[TASK DESCRIPTION] Take the data that sits below and write it out again exactly.

>>>>>

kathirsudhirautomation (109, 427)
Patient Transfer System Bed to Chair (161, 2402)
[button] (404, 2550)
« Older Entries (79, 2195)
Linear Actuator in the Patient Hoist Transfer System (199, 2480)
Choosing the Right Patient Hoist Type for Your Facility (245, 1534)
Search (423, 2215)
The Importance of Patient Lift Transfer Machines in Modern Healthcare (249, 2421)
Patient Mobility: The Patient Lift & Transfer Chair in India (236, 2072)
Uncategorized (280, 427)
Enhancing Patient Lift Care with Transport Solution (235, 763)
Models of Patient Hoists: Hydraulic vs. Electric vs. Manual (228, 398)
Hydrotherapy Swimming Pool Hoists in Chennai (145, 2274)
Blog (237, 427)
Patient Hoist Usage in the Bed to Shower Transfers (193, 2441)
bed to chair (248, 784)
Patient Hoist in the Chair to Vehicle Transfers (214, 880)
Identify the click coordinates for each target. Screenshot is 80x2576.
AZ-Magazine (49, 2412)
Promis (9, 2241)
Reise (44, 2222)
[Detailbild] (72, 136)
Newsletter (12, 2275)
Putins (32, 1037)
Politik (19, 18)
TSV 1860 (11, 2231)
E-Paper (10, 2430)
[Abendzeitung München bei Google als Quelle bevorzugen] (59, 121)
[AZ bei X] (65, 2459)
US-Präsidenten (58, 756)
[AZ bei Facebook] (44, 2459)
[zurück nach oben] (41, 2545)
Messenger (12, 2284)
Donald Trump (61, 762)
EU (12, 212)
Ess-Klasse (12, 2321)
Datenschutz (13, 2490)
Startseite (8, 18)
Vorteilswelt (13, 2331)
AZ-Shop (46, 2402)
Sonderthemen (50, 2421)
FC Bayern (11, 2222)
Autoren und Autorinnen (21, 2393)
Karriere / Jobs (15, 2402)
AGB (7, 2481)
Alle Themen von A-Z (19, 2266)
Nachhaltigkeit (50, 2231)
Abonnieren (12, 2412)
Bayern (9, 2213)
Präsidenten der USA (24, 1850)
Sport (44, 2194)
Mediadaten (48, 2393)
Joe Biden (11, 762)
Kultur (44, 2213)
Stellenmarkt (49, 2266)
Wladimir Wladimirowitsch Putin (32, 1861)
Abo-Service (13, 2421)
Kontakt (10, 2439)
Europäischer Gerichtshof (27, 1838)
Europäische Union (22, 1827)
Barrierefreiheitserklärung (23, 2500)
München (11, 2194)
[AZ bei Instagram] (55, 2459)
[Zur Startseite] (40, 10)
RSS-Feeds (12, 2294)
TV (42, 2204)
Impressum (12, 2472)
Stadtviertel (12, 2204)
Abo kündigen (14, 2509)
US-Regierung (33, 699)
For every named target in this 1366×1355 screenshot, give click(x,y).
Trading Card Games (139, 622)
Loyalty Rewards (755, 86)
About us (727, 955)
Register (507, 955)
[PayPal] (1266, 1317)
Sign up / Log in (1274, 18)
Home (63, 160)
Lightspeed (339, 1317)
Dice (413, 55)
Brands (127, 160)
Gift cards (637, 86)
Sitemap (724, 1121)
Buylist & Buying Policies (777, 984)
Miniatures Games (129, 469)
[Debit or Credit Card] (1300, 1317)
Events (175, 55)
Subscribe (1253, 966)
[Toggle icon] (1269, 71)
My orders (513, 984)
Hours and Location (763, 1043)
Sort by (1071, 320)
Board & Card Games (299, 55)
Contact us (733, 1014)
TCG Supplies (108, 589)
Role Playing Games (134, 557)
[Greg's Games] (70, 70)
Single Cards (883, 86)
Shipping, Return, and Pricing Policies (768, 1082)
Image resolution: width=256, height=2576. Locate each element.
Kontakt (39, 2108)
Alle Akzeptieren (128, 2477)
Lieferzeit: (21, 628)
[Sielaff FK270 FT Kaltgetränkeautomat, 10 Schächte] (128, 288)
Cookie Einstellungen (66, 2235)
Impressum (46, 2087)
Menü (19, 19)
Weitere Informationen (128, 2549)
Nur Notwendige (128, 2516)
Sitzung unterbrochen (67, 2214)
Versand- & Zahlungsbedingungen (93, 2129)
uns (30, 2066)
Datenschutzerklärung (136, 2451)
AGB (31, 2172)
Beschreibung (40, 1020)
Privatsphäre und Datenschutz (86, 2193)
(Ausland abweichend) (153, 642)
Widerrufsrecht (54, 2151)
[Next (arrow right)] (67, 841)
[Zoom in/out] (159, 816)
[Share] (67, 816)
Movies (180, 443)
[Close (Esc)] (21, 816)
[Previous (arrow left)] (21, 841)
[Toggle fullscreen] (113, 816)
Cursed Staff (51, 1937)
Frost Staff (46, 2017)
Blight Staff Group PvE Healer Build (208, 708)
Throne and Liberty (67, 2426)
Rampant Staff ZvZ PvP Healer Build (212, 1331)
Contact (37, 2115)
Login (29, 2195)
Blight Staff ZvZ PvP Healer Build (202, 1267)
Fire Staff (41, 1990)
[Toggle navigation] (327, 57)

<<<<<

[EXERCISE RESULT]
kathirsudhirautomation (109, 427)
Patient Transfer System Bed to Chair (161, 2402)
[button] (404, 2550)
« Older Entries (79, 2195)
Linear Actuator in the Patient Hoist Transfer System (199, 2480)
Choosing the Right Patient Hoist Type for Your Facility (245, 1534)
Search (423, 2215)
The Importance of Patient Lift Transfer Machines in Modern Healthcare (249, 2421)
Patient Mobility: The Patient Lift & Transfer Chair in India (236, 2072)
Uncategorized (280, 427)
Enhancing Patient Lift Care with Transport Solution (235, 763)
Models of Patient Hoists: Hydraulic vs. Electric vs. Manual (228, 398)
Hydrotherapy Swimming Pool Hoists in Chennai (145, 2274)
Blog (237, 427)
Patient Hoist Usage in the Bed to Shower Transfers (193, 2441)
bed to chair (248, 784)
Patient Hoist in the Chair to Vehicle Transfers (214, 880)
Identify the click coordinates for each target. Screenshot is 80x2576.
AZ-Magazine (49, 2412)
Promis (9, 2241)
Reise (44, 2222)
[Detailbild] (72, 136)
Newsletter (12, 2275)
Putins (32, 1037)
Politik (19, 18)
TSV 1860 (11, 2231)
E-Paper (10, 2430)
[Abendzeitung München bei Google als Quelle bevorzugen] (59, 121)
[AZ bei X] (65, 2459)
US-Präsidenten (58, 756)
[AZ bei Facebook] (44, 2459)
[zurück nach oben] (41, 2545)
Messenger (12, 2284)
Donald Trump (61, 762)
EU (12, 212)
Ess-Klasse (12, 2321)
Datenschutz (13, 2490)
Startseite (8, 18)
Vorteilswelt (13, 2331)
AZ-Shop (46, 2402)
Sonderthemen (50, 2421)
FC Bayern (11, 2222)
Autoren und Autorinnen (21, 2393)
Karriere / Jobs (15, 2402)
AGB (7, 2481)
Alle Themen von A-Z (19, 2266)
Nachhaltigkeit (50, 2231)
Abonnieren (12, 2412)
Bayern (9, 2213)
Präsidenten der USA (24, 1850)
Sport (44, 2194)
Mediadaten (48, 2393)
Joe Biden (11, 762)
Kultur (44, 2213)
Stellenmarkt (49, 2266)
Wladimir Wladimirowitsch Putin (32, 1861)
Abo-Service (13, 2421)
Kontakt (10, 2439)
Europäischer Gerichtshof (27, 1838)
Europäische Union (22, 1827)
Barrierefreiheitserklärung (23, 2500)
München (11, 2194)
[AZ bei Instagram] (55, 2459)
[Zur Startseite] (40, 10)
RSS-Feeds (12, 2294)
TV (42, 2204)
Impressum (12, 2472)
Stadtviertel (12, 2204)
Abo kündigen (14, 2509)
US-Regierung (33, 699)
For every named target in this 1366×1355 screenshot, give click(x,y).
Trading Card Games (139, 622)
Loyalty Rewards (755, 86)
About us (727, 955)
Register (507, 955)
[PayPal] (1266, 1317)
Sign up / Log in (1274, 18)
Home (63, 160)
Lightspeed (339, 1317)
Dice (413, 55)
Brands (127, 160)
Gift cards (637, 86)
Sitemap (724, 1121)
Buylist & Buying Policies (777, 984)
Miniatures Games (129, 469)
[Debit or Credit Card] (1300, 1317)
Events (175, 55)
Subscribe (1253, 966)
[Toggle icon] (1269, 71)
My orders (513, 984)
Hours and Location (763, 1043)
Sort by (1071, 320)
Board & Card Games (299, 55)
Contact us (733, 1014)
TCG Supplies (108, 589)
Role Playing Games (134, 557)
[Greg's Games] (70, 70)
Single Cards (883, 86)
Shipping, Return, and Pricing Policies (768, 1082)
Image resolution: width=256, height=2576. Locate each element.
Kontakt (39, 2108)
Alle Akzeptieren (128, 2477)
Lieferzeit: (21, 628)
[Sielaff FK270 FT Kaltgetränkeautomat, 10 Schächte] (128, 288)
Cookie Einstellungen (66, 2235)
Impressum (46, 2087)
Menü (19, 19)
Weitere Informationen (128, 2549)
Nur Notwendige (128, 2516)
Sitzung unterbrochen (67, 2214)
Versand- & Zahlungsbedingungen (93, 2129)
uns (30, 2066)
Datenschutzerklärung (136, 2451)
AGB (31, 2172)
Beschreibung (40, 1020)
Privatsphäre und Datenschutz (86, 2193)
(Ausland abweichend) (153, 642)
Widerrufsrecht (54, 2151)
[Next (arrow right)] (67, 841)
[Zoom in/out] (159, 816)
[Share] (67, 816)
Movies (180, 443)
[Close (Esc)] (21, 816)
[Previous (arrow left)] (21, 841)
[Toggle fullscreen] (113, 816)
Cursed Staff (51, 1937)
Frost Staff (46, 2017)
Blight Staff Group PvE Healer Build (208, 708)
Throne and Liberty (67, 2426)
Rampant Staff ZvZ PvP Healer Build (212, 1331)
Contact (37, 2115)
Login (29, 2195)
Blight Staff ZvZ PvP Healer Build (202, 1267)
Fire Staff (41, 1990)
[Toggle navigation] (327, 57)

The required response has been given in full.